Biricik Biricik

Posted on Apr 8 • Edited on May 16 • Originally published at dev.to

The case for self-hosted AI in regulated industries: data sovereignty in 2026

#ai #webdev #devops #security

The question every regulated-industry engineering manager is asking in 2026

If you run an engineering team in healthcare, finance, government, or defense, you've had a version of this conversation in the last six months: someone in the org wants to use a generative AI feature, and someone else in the org is asking where, exactly, the data goes when a user clicks "generate." If you can't answer that question with a single country, a single legal jurisdiction, and a single owner, you have a compliance problem you haven't solved yet.

This article is for those engineering managers and the developers who report to them. I'm Cemhan Biricik, founder of ZSky AI. We run a generative image and video platform on hardware we own, in a country we operate in, and we made that choice deliberately. Below is the case for self-hosted AI infrastructure in regulated industries in 2026, what's changed in the last twelve months, and how we built our stack to actually answer the question.

What's actually changed since 2024

Three things, all of them moving at the same time, all of them pointing toward "you'd better know where your data lives."

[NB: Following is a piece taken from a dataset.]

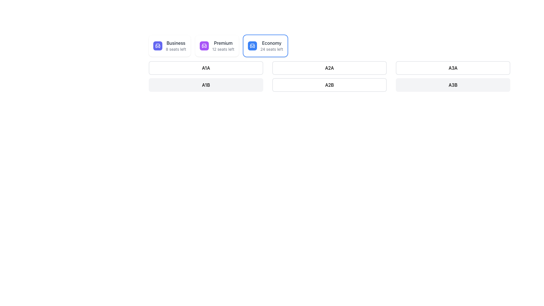 The width and height of the screenshot is (544, 306). What do you see at coordinates (204, 46) in the screenshot?
I see `'Premium' cabin class logo icon, which is the second icon in a series of three icons located at the top area of the layout` at bounding box center [204, 46].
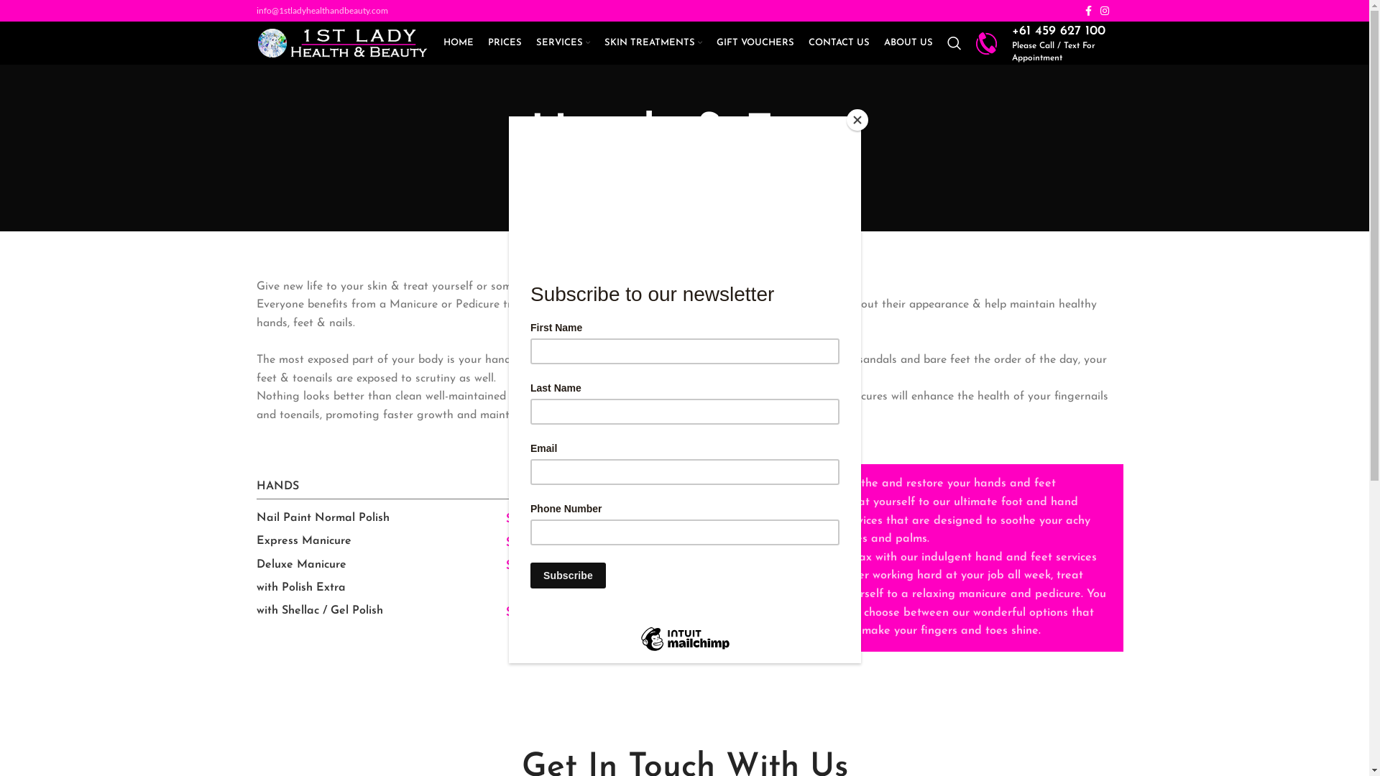  What do you see at coordinates (656, 179) in the screenshot?
I see `'HOME'` at bounding box center [656, 179].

1. EU-US data transfer is back in court. The Data Privacy Framework that replaced Privacy Shield is facing its second major legal challenge. The arguments are familiar to anyone who lived through Schrems II: U.S. surveillance authority is broader than EU adequacy permits, and remedies for EU citizens are weaker than the Charter of Fundamental Rights requires. Counsel I've talked to are not betting on the DPF surviving the next two years intact. If you've built your AI feature on a multi-region cloud provider that routes EU user prompts through U.S. inference endpoints, you may be back to drafting Standard Contractual Clauses on top of Transfer Impact Assessments by the end of 2026.

2. State-level AI laws shipped in the U.S. Colorado's AI Act, the New York City employment law, the California ADMT regs, and Utah's disclosure requirements are now live or imminent. Each one carves out specific obligations for "high-risk" automated decision systems, and each one expects you to know what model is processing what data and where. The federal floor is still being negotiated, but the state floor is already a ceiling for non-compliant vendors.

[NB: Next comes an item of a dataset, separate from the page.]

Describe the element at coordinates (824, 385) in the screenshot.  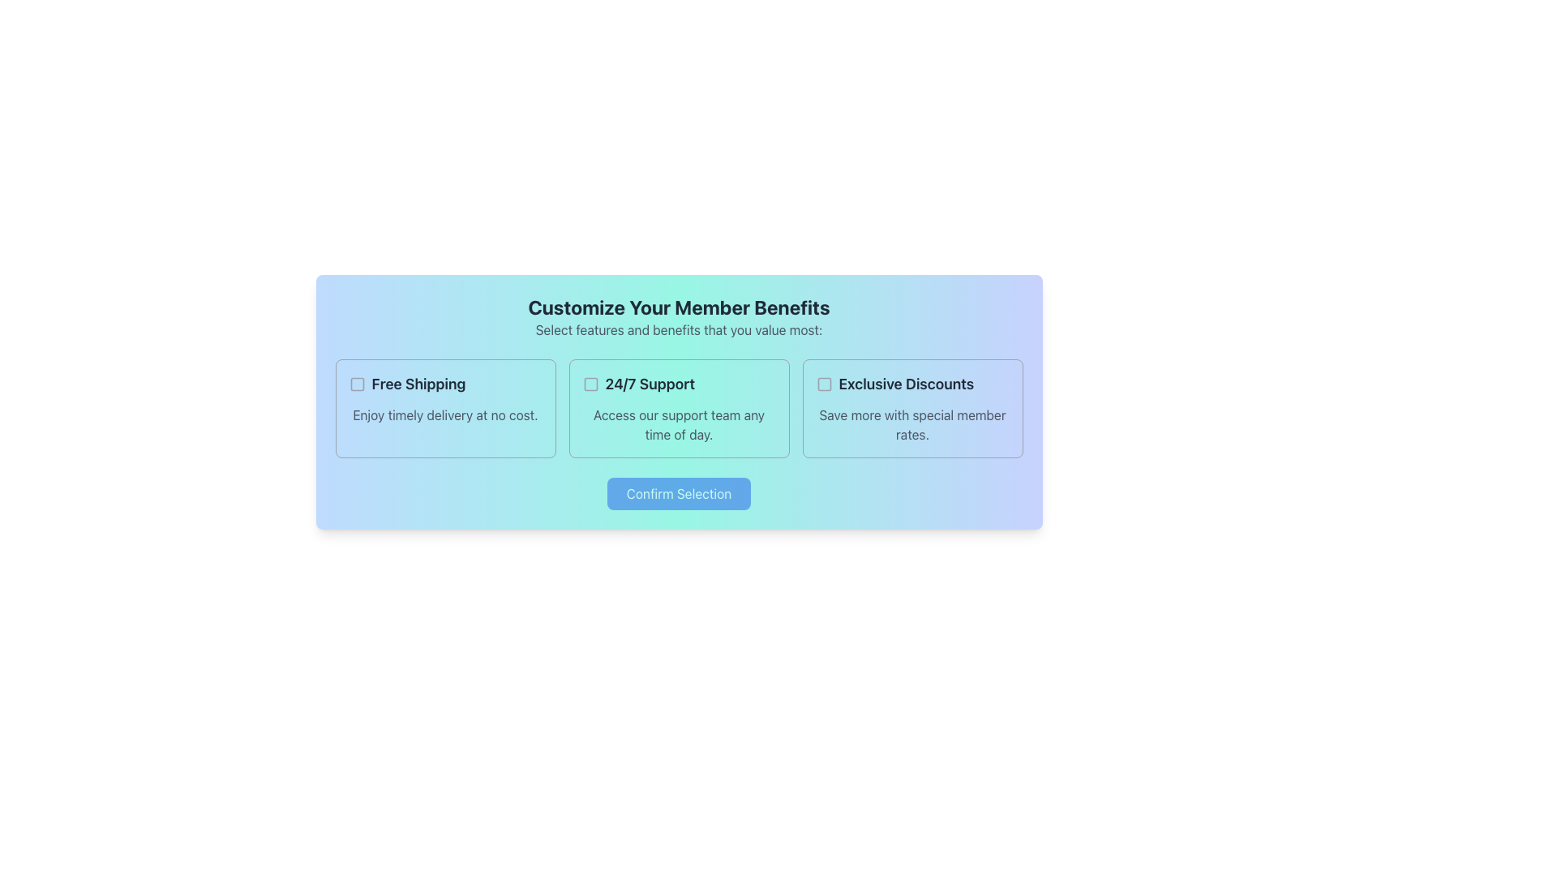
I see `the checkbox adjacent to the 'Exclusive Discounts' text to trigger hover effects` at that location.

3. Enterprise procurement woke up. I run sales conversations with enterprise customers, and the security questionnaires that used to ask about HTTPS and SSO now ask about model provenance, training data jurisdiction, inference geography, fine-tuning isolation, and whether the vendor has the legal authority to refuse a foreign government data request. If you can't answer those questions with one breath each, the deal slows down or dies.

The combined effect is that "we use OpenAI's API" or "we use Google Vertex" is no longer an answer to "where does our data live." It's the start of a 40-page Transfer Impact Assessment. And in regulated industries — healthcare, finance, government, defense — that assessment frequently concludes "you can't, actually."

The cloud-rented competitor problem

Let's name names, generously. The major generative AI APIs you might be tempted to wire into a regulated workflow break down something like this:

Multi-region U.S. cloud providers (OpenAI, Google, AWS Bedrock, Azure OpenAI): Your data probably stays in the region you pick, but the vendor's training pipeline, support staff, and "abuse review" subprocessors are global. The vendor's legal entity is U.S., which means a Foreign Intelligence Surveillance Act request can compel disclosure regardless of where the bytes physically sit. You can negotiate enterprise terms, but you can't negotiate FISA away.
Chinese-origin video models (Kling, Hailuo, Vidu, and several wrappers): Hosted on infrastructure in mainland China. Subject to the Cybersecurity Law, the Data Security Law, and Article 7 of the National Intelligence Law, which obligates organizations to assist state intelligence work. For any U.S. healthcare, finance, or government workload, this is a non-starter and your CISO will say so in five seconds.
European vendors: Generally better on residency, but most of the actual model weights they serve come from U.S. or Chinese labs, and the inference often happens on Microsoft Azure or AWS Frankfurt. The "European-ness" sometimes goes one layer deep.
Self-hosted open-weight models on your own hardware: Slowest path to ship, highest engineering cost, complete control over data and geography.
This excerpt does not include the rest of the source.